There's a reason sweethearts don't give each other boxes of radicchio for Valentine's Day, and it's related to the reason we don't refer to lovers as bitterhearts: humans, like most animals, have a soft spot for things that taste sweet.
How we developed the fondness for sugars, and how sugars came about in the first place, is the topic of a lecture being given by evolutionary biologist Jason Cryan at the New York State Museum in Albany this evening. The lecture and cooking demonstration is part of the museum's popular Cooking the Tree of Life series, which began last February to commemorate the bicentennial of Charles Darwin's birth. I asked Dr. Cryan to give us a preview of his presentation.
F&T: How far back in evolution does the "sweet tooth" go?
JC: That depends! Some experiments have demonstrated that motile bacteria orient themselves toward sweeter solutions, so one inference is that the "sweet tooth" goes back REALLY far! If we restrict ourselves to talking about primates, then studies show that we (primates) have a distinct preference for ripe fruits vs. unripe ones; this is thought to be a response to the fact that plants load up their fruits with sugar upon ripening, after the seeds in the fruit have matured enough to survive being eaten and dispersed later through the digestive system (thus, there's a two-way relationship that has evolved between fruit-producing plants and seed dispersers, each getting what they want out of the relationship). Since many of the natural sugars we're talking about are plant-derived, then it's likely fair to say that sugars have been around for as long as plants have (although I can't say exactly how long that has been!).
☆ ☆ ☆
■ **EXERCISE A**:
The interview about the sweet tooth mentions several people, places, institutions, holidays, and event series by name. List every one of them, leaving out the speaker initials and counting each person only once.
■ **EXERCISE B**:
Proceed with the interview about the sweet tooth, starting right after its last sentence.

[Stored records]
☆ ☆ ☆
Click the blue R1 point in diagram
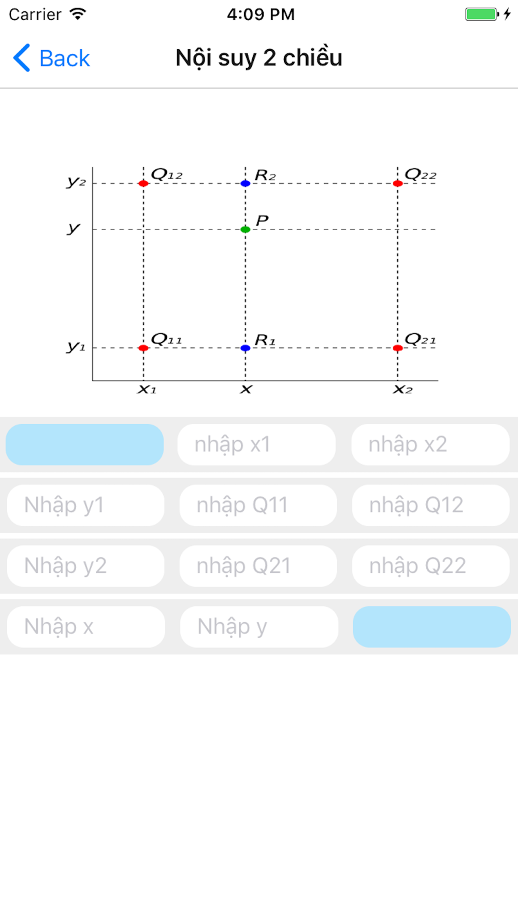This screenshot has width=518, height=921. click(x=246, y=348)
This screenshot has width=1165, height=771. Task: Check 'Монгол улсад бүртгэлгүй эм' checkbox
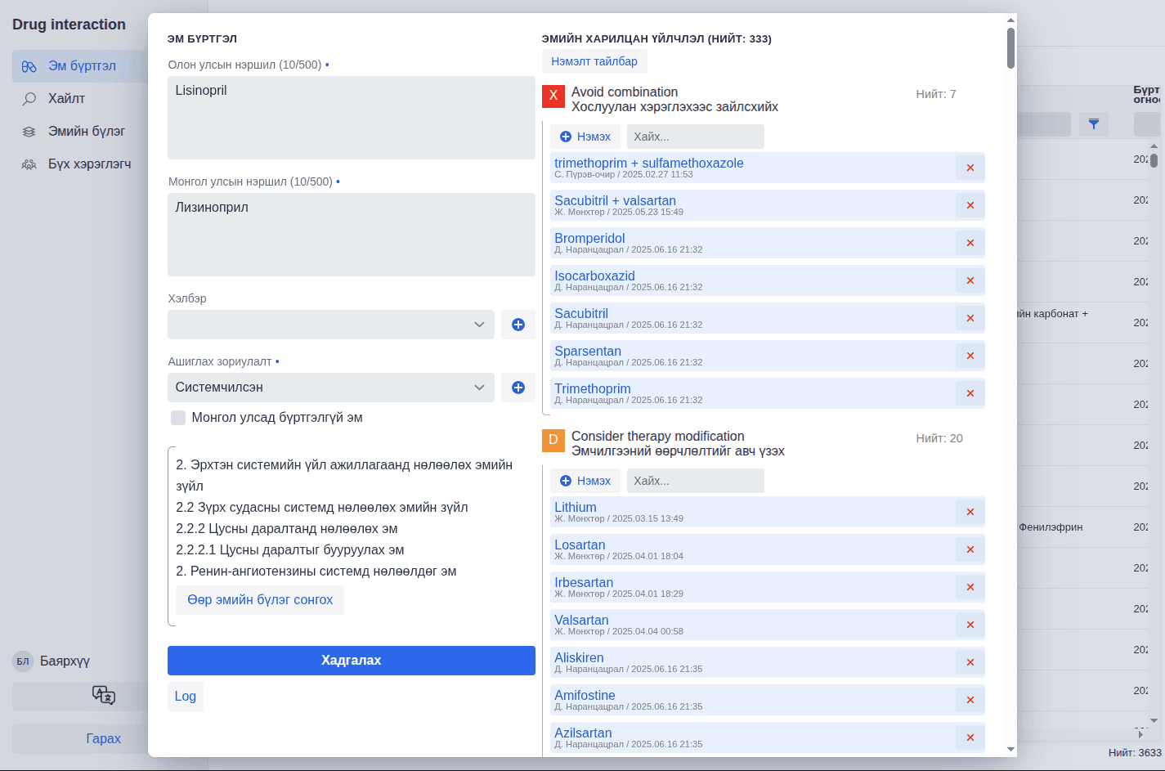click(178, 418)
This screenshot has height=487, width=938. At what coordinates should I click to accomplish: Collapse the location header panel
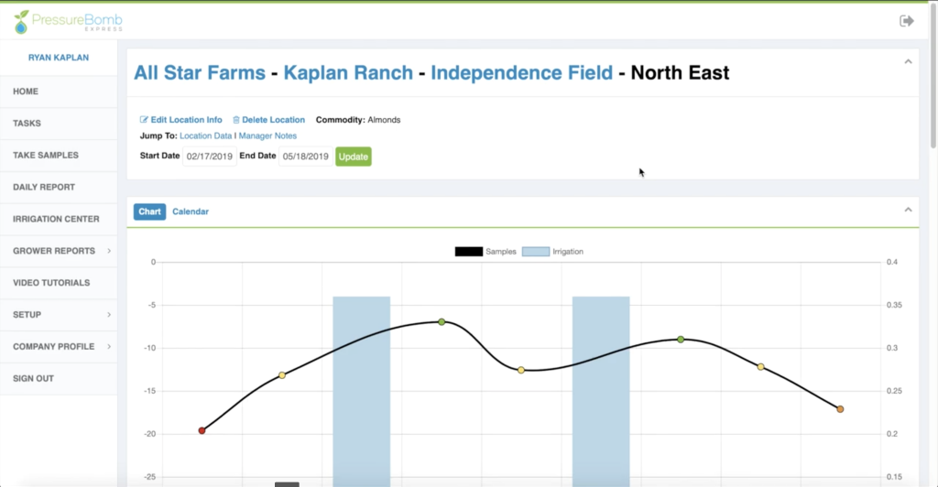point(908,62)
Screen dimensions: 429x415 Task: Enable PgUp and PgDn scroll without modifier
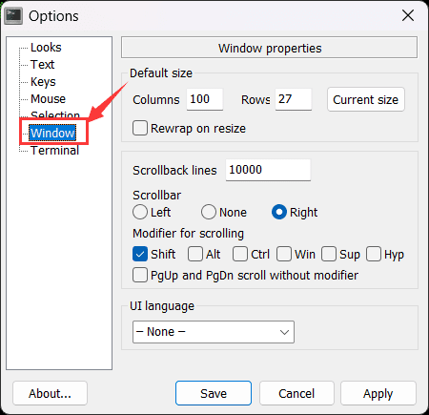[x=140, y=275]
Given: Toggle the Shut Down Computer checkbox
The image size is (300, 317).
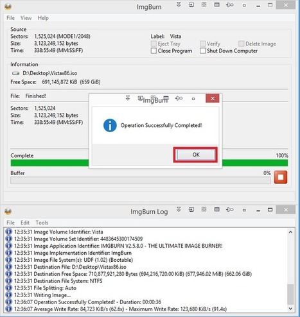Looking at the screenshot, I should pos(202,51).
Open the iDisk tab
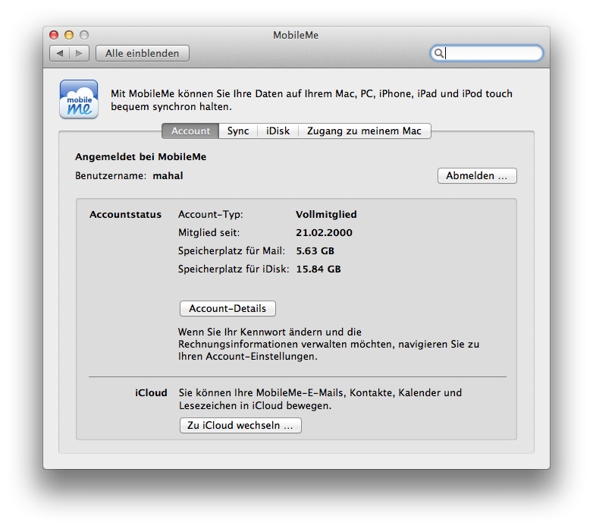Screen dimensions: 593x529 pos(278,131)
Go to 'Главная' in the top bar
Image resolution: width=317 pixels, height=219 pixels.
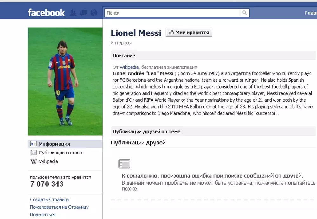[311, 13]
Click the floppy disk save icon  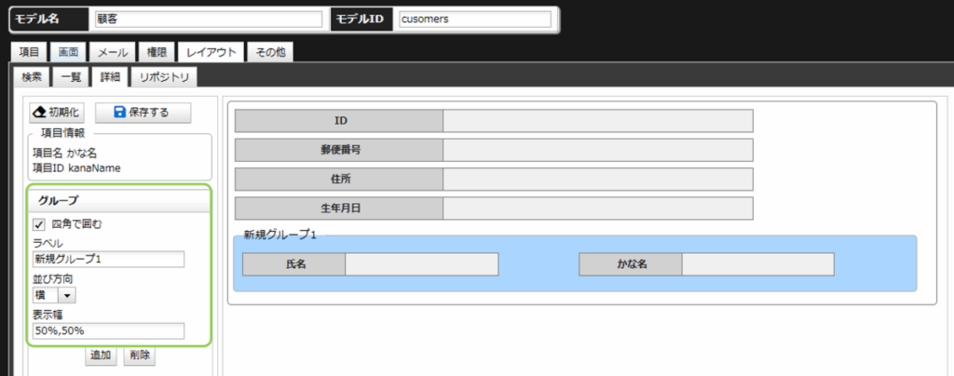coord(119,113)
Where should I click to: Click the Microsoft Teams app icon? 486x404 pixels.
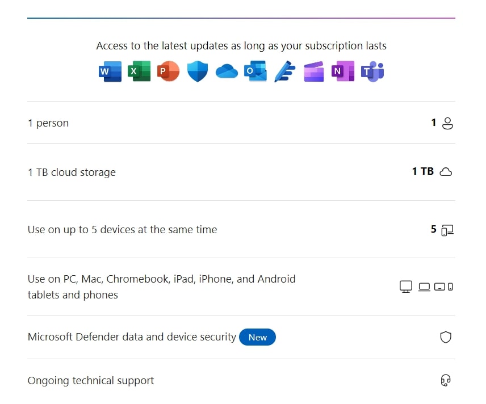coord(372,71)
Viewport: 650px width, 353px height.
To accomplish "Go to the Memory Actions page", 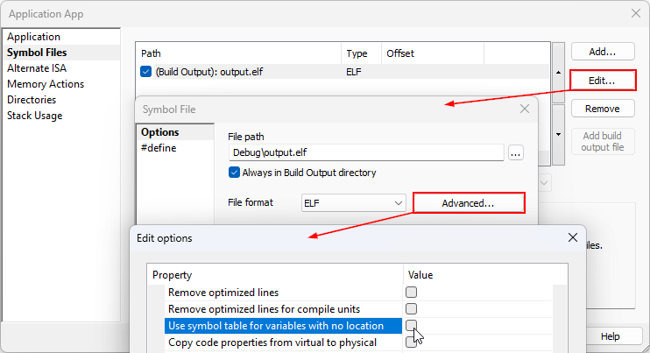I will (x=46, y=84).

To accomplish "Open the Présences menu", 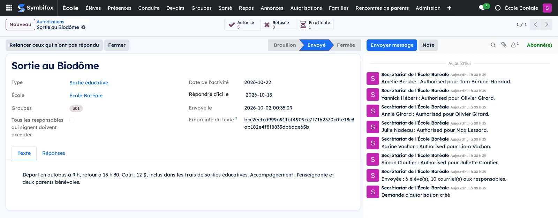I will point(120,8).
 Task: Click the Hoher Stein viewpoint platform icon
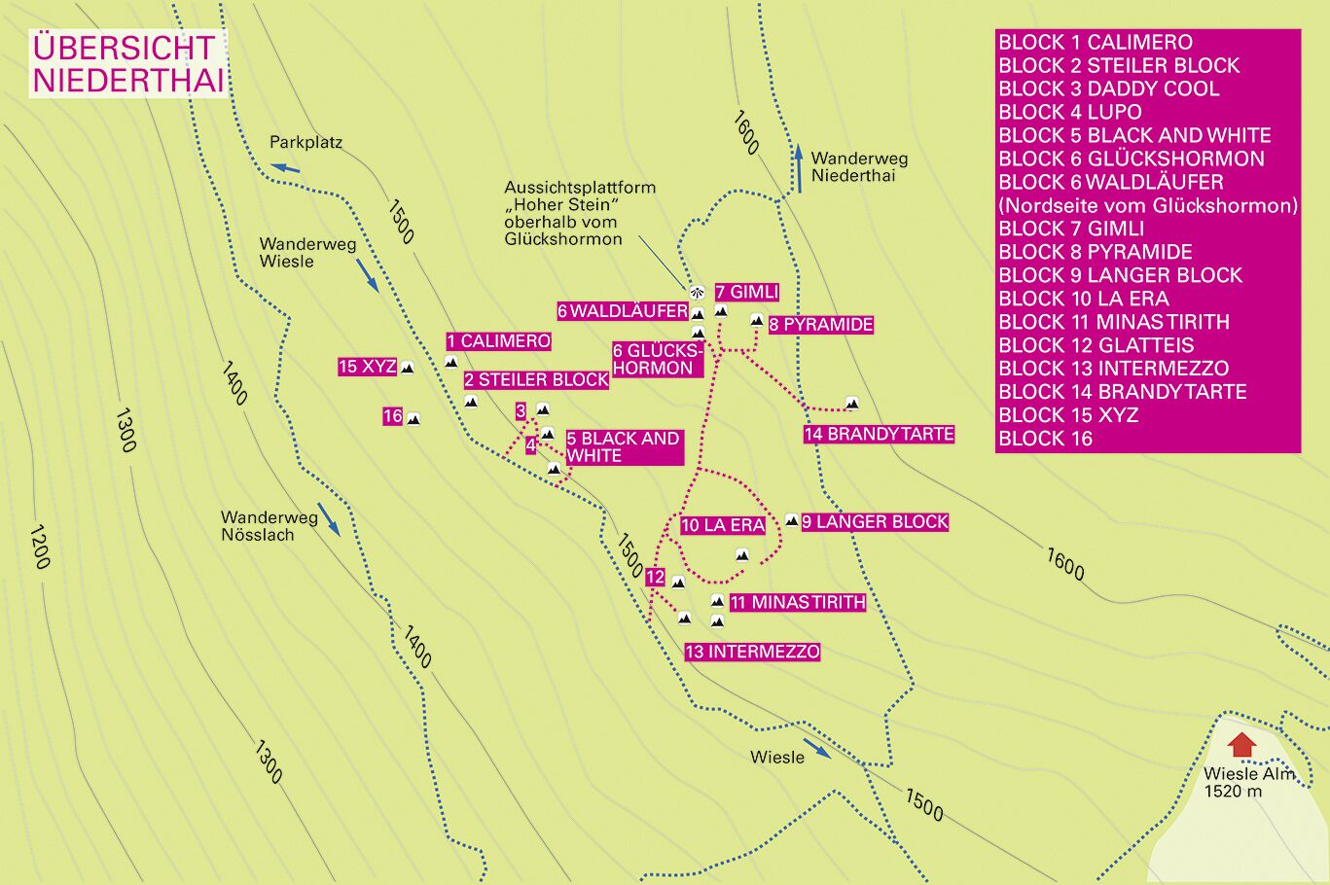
☆ ☆ ☆
■ **EXERCISE OUTPUT A**:
Valentine's Day, Jason Cryan, New York State Museum, Albany, Cooking the Tree of Life, Charles Darwin

■ **EXERCISE OUTPUT B**:
The evolutionary explanation for the sweet tooth revolved around that idea that we have physiologically associated a sweet taste with high-energy foods which would have helped our earliest ancestors survive better in their environment (getting more "bang-for-the-buck"....if an individual has to spend time and effort foraging for food, it's better to obtain energy-dense food items than energy-poor food items). When one considers our ability to taste, our ability to perceive "sweet" is relatively weak, while our ability to perceive "bitter" is generally considered much stronger (in fact, the strongest of our taste reception, on average). Perception of "bitter" is thought to be an evolutionary strategy of quickly identifying plants that contain potentially harmful toxins (produced as secondary plant compounds). Thus, evolving a low tolerance to "bitter" and a high tolerance to "sweet"' might have promoted our ancestors to actively seek out sweet tasting foods.
F&T: Do all animals like sweets?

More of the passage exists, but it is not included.